To jest tylko wersja do druku, aby zobaczyć pełną wersję tematu, kliknij TUTAJ
Forum Przyrodnicze "BOCIAN"
Wszystko związane z przyrodą

Ptaki - atak na gołębia

rafklim - 2007-04-02, 07:19
Temat postu: atak na gołębia
Czy dacie radę zidentyfikować na podstawie tak słabej fotki napastnika?
To że sokołowaty to widzieliścmy, spory co do tego jaki?
Trochę nas zmyliła obserwacja na tle ścigajacych go kruków, bo był niewiele mniejszy ( tak na oko o.10-20 cm na rozpiętości skrzydeł)
Ale fotka przy gołębiu daje inny obraz wielkości?

marioptak - 2007-04-02, 12:28

zastanawiam się czy to czasem nie pustułka
ale nie jestem pewny
znając życie pewnie się mylę

Accipiter - 2007-04-02, 13:19

To sokół wędrowny!
marioptak - 2007-04-02, 17:08

tak myslałem że się mylę
Mirek - 2007-04-02, 18:18

Accipiter napisał/a:
To sokół wędrowny!

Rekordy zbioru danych
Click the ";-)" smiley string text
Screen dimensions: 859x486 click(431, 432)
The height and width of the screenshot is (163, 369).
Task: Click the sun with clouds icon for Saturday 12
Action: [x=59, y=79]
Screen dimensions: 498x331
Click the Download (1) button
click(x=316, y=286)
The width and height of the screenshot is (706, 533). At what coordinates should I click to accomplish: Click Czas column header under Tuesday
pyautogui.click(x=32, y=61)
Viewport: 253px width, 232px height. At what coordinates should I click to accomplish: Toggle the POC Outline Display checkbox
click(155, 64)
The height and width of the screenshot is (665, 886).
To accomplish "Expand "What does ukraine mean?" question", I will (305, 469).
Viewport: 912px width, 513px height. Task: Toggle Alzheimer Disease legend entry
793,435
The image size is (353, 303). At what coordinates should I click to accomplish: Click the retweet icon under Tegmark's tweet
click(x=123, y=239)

...

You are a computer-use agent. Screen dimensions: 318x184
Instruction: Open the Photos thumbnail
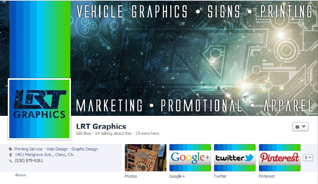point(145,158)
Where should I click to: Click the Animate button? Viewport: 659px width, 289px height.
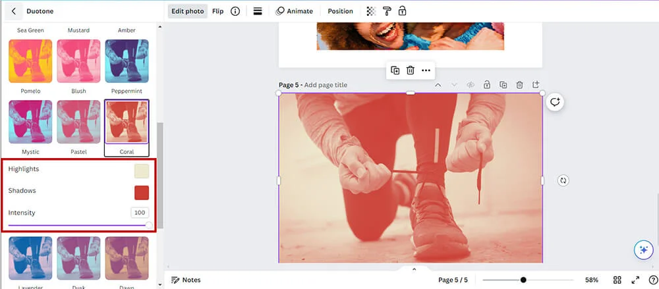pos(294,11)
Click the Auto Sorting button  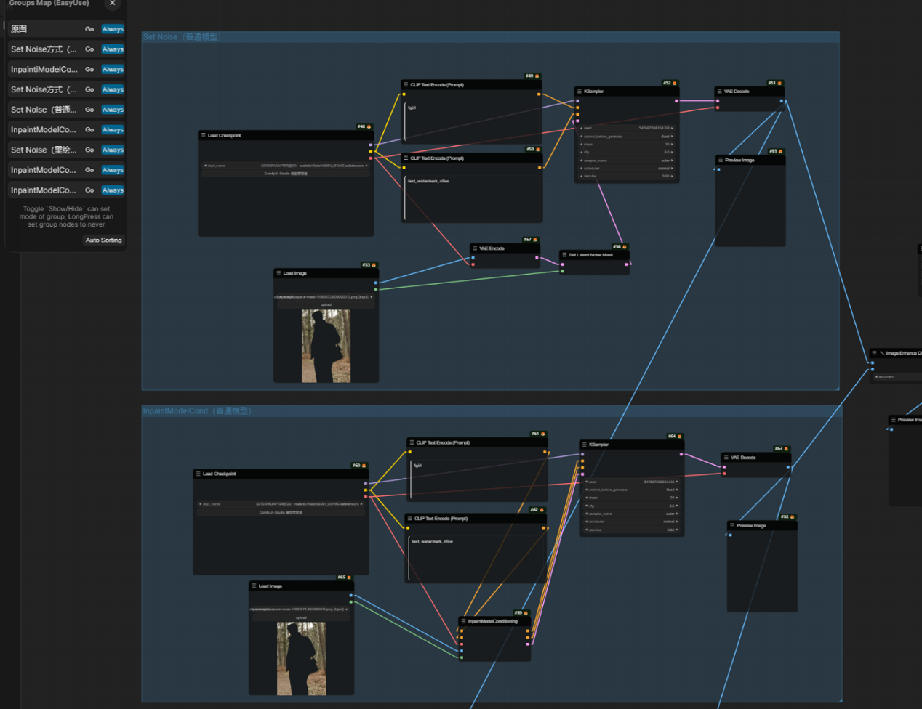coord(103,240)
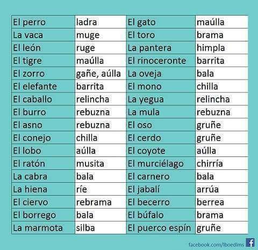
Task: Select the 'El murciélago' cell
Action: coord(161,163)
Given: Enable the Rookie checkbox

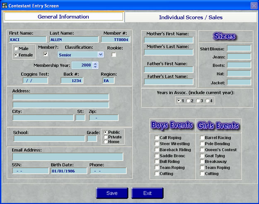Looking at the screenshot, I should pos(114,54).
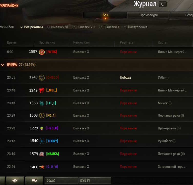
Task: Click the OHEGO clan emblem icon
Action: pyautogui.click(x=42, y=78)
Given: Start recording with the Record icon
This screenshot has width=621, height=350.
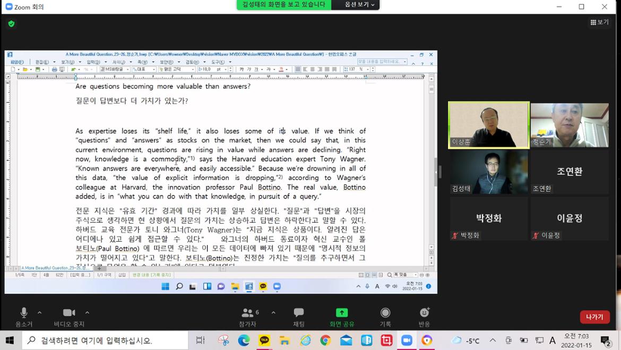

---

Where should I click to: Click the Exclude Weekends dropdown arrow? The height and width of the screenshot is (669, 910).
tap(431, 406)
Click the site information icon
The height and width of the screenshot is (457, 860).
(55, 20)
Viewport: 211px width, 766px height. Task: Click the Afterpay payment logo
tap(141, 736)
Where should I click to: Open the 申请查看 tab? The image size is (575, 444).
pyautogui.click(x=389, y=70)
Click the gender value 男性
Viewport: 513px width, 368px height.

ZADANIA:
**a.** Wypisz nazwy wszystkich użytkowników, którzy zamieścili wpisy w wątku forum o ataku na gołębia.
**b.** Rozwiń wątek forum o ataku na gołębia, dopisując jego dalszą część po ostatnim zamieszczonym zdaniu.
Materiał nie jest potrzebny do wykonania zadań.

ODPOWIEDZI:
**a.** rafklim, marioptak, Accipiter, Mirek

**b.**
potwierdzam :grin:

Accipiter - 2007-04-02, 19:21

Oooo jak mi się marzy obserwacja sokoła... (jeszcze nigdy nie widziałem go na wolności) a jeszcze atak na ptaki w locie nurkowym z prędkością dochodzącą do 300km/h- rarytas :green: , jedno z najbardziej efektownych widowisk w swiecie przyrody :green:
rafklim - 2007-04-02, 20:25

No niestety lotu nurkowego nie było, tylko 3 podejścia do tego gołębia z 2 krukami na ogonie. Gdyby nie one to w końcu pewnie by go dopadł. Niestety kruki goniły go cały czas i kiedy gołąb wpadł między gałęzie drzewa sokół musiał się wycofać, bo tam go dogoniły ( tylko dlatego, że latał jeszcze wokół drzewa, wcześniej nie miały żadnej szansy :lol: )
Ale fajnie było popatrzeć jak lotem ślizgowym dolatywał do gołębia, rozwijał i tak niezłą prędkość, zarówno gołąb jak i kruki wyglądały wtedy jakby stały w miejscu.

A te kruki to dla nikogo nie mają respektu? Jeszcze nie widziałem żeby jakiemuś drapolowi ustąpiły pola :shock:
Nawt przy bielikach sobie radzą i choć wiadomo, że je odgoni to jednak nie na długo i nie na dużą odległość

rafklim - 2007-04-04, 21:28

zamieściłem tą fotkę na cyberfoto żeby uzmysłowić jednemu człowiekowi iż nawet 18xzoom w Olympusie 550 nie pomaga w zdjęciach przyrodniczych - w ruchu
no i wyobraźcie sobie komentarz:
"Ten ptak to nie sokół wędrowny a trochę bardziej "pospolity" myszołów.
Zarówno kolor upierzenia jak i sposób ataku odpowiadają temu drugiemu. "

Co wy na to?

Basior - 2007-04-04, 21:30

rafklim napisał/a:
Co wy na to?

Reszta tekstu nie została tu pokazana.